Friday Links, December 2, 2017
First, a must-read for Catholic creatives: an exploration of the nature of creativity in the baptized mind and soul and of what it means for an artist to work within Catholic tradition(s): "Catholics cannot help but be Medieval-modern hybrids to varying tragedies and successes, often simultaneously. . . . Yet, this makes us, perhaps oddly, more responsible for our traditions of art because we must be more aware of them; it also makes us, not so oddly, tempted to retreat to what is familiar and to remain there. As if the art of the past were never bad, or weird, or failed." The piece is from the recent series on Catholic imagination in the Church Life journal of Notre Dame: very much worth exploring.
We haven't all seen the film, so the Dappled Things editorial board neither endorses nor contests the claims made about it here, but at least we enjoyed the revival of the perennial Book-versus-Movie debate in this Crisis piece on Branagh's iteration of Christie's well-known mystery Murder on the Orient Express.
Also in film review, Francine Prose discovers shades of Flannery O'Connor haunting the recent release Three Billboards Outside Ebbing, Missouri: "and not only because, like her fiction, it is set in the rural South and leavens a deep seriousness with broad and often grotesque humor: a horrific and hilarious scene in a dentist’s office recalls precisely how O’Connor allows her characters to reach the boiling point—and boil over. McDonagh shares many of O’Connor’s preoccupations: obsession, fanaticism, eccentricity, violence, physical deformity, the lifelong legacy of guilt that can result from a family conflict, and the unexpected, even shocking ways in which the faithless can stumble upon redemption. Like O’Connor, he denies his characters an easy entry into a state of grace. McDonagh prefers to suggest the possibility of grace, and he makes it clear, as O’Connor does, that salvation, even partial salvation, requires thought, work, and struggle."

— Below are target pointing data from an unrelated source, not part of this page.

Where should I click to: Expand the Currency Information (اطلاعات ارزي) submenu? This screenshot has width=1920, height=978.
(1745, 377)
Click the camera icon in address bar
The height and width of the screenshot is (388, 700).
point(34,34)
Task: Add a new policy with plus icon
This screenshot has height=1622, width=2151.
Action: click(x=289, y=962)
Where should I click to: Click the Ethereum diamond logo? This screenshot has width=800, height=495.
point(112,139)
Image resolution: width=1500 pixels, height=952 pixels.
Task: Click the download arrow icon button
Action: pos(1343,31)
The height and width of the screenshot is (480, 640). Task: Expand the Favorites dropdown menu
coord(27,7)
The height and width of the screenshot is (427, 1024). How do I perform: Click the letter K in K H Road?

And in time for the first Sunday of Advent, let's dive into the archives of The Little Oratory author Leila Lawler for inspiration on how, and why, to prepare our homes and hearts for the Christ-child: "Just as a baby takes time to develop in the womb, just as Jesus developed in Mary’s womb, so it takes time for us to experience all these truths, some of which are hidden, just as He was hidden. We need each year, every year, to live through it again. It’s not make believe, any more than we “make believe” in Lent that Jesus hasn’t died on the cross. We are human — this is how we learn."